As the largest Hindu temple in Southeast Asia, the beautiful and graceful temple of Prambanan is a magnificent spectacle and an icon of Indonesia’s cultural heritage.
Located not far from the Buddhist Borobudur temple, the proximity of the two temples tells us that on Java, Buddhism and Hinduism lived peacefully next to one another.
Prambanan is known locally as Roro Jonggrang, coming from the legend of the ‘slender virgin’. According to the legend once upon a time, there was a young and powerful man named Bandung Bondowoso. He wanted to marry a beautiful princess named Roro Jonggrang. Her father, the king, agreed and forced her to marry Bandung Bondowoso. Butm Sita did not love him yet could not refuse him.
After careful consideration, she thought of a way to refuse Bondowoso, whose magical power was well-known. She decided she would agree but only if Bondowoso built 1,000 temples in one night before the break of dawn.

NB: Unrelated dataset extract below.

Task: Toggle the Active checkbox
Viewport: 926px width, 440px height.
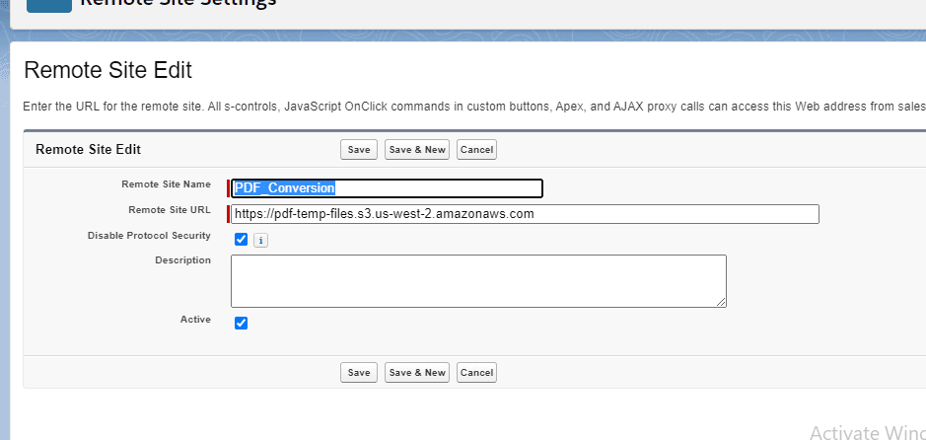Action: (241, 323)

She insisted that the work must be completed before the rooster crowed, something she believed was impossible. But with the help of genies and his own magical powers, Bondowoso managed to complete 999 temples. Panicked, Jonggrang told the women of her village to start pounding rice so that the rooster would wake up and begin to crow. When Bondowoso heard this he was deeply disappointed and wildly enraged. When he found out that Roro Jonggrang had made the roosters crow, he turned her into stone, The statue of a slender virgin graces the main Prambanan temple, while a group of temples nearby is called the Candi Sewu or the Thousand Temples.
The temples at Prambanan were built in the 9th century. The biggest temple is dedicated to Shiva – the destroyer, and the two smaller ones which sit on its right and left are dedicated to Brahma -¬ the creator and Wisnhu – the sustainer. The tallest temple of Prambanan is a staggering 47 meters high. Its peak visible from far away and rises high above the ruins of the other temples.
After hundreds of years of neglect, the Prambanan temple was rediscovered by CA Lons, a Dutchman, in 1733. Since then, this temple has been revitalized and today is widely regarded as the most beautiful and graceful Hindu temple in Indonesia.
The grandeur, complexity, and integrated architectural concept of Prambanan makes this a truly amazing structure. As a unique cultural and architectural marvel, Prambanan was declared a World Heritage site in 1991 by UNESCO.
The relief’s inside the temple show the epic story of Ramayana. Inside, there are also historical items such as the Lingga Batara Siwa stone, a symbol of fertility.
From May to October at full moon, the classic Javanese Ramayana ballet or dance drama (hyperlink) is performed by more than 250 dancers in an outdoor open stage with as its backdrop the full moon dramatically rising over the temples.
The epic Ramayana tells the story of Prince Rama and his wife Sita who are wandering in the forest. When Rama sees a golden deer he chases it, but not before drawing a circle around Sita. He tells her not to step out of the circle to stay safe. The king of ogres Rahwana lures Sita out of the circle, abducts her and carries her to his kingdom, Alengka.
The grief stricken Rama is assisted by the monkey king, Hanuman., who finds Sita in Rahwana’s palace. He burns Alengka and Sita is saved and restored to her husband.
While you are here you will want to snap as many photos as you can. The ticket you purchase to enter Prambanan is valid for a whole day meaning you can exit and re-enter the sites as many times as you wish. This is the same for tickets purchased for Borobudur temple. For photographers this means you can take pictures of the site at different times of the day.